In activities released daily on IWitness by USC Shoah Foundation’s Education Department, to be implemented by participating teachers on weekdays, students will watch videos and embark upon Mini Quests, Information Quests and Mini Lessons throughout the week.
Students will start the week out with a lesson on sexual violence as a weapon of genocide, as well as how international law has changed in regard to sexual violence. Students will be asked to reflect on the vulnerable situation women may find themselves in during acts of genocide, and on the differences between sanctioned sexual violence and opportunistic acts of sexual violence. This activity will predominantly by one in which students just listen and discuss.

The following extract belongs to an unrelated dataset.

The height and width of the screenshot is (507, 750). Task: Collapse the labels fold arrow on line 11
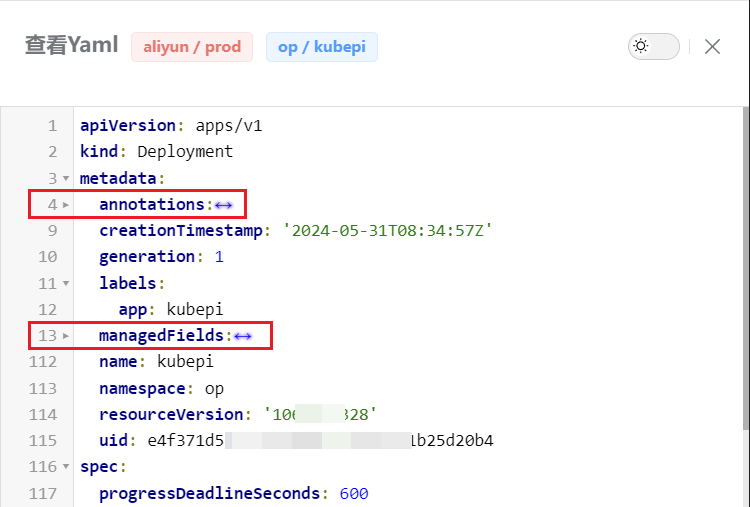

On the second day, students will fulfill an information quest about the Continuum of Violence, the peace-building methodology designed by the Kigali Genocide Memorial. This activity will introduce students to the Continuum, which explains the steps that lead a society to commit mass violence and/or genocide. In allowing students to engage with first person accounts of genocide survivors and other multimedia sources, the Institute hopes students will develop an awareness of the 10 steps of the Continuum, and an understanding of how the theory can be applied to Rwandan society and the Genocide against the Tutsi in 1994. Students will also be asked to explore how they might intervene in a toxic situation and act in resistance to the Continuum.
The third day will center around a Connections Video about the Guatemalan Genocide; while the fourth day will center on an infographic about the five ways to counter violent extremism through testimony.
On the next day, students will complete a Mini Quest activity to explore the contributions eyewitnesses make to the historical record – they’ll watch the testimonies of those who witnessed genocide first hand, as well as other types of witnesses; and they’ll consider how such accounts contribute to understanding history, and how primary sources contribute to historical understanding. Students will do all of this under the context of the Armenian Genocide.
The next to last day, students will do a Mini Lesson about sexual violence in the Armenian Genocide, and on the last day, they will work on a Mini Lesson entitled “Uncomfortable History: Comfort Women and Sexual Violence in Nanjing” about women who were forced into sexual slavery by the Imperial Japanese Army.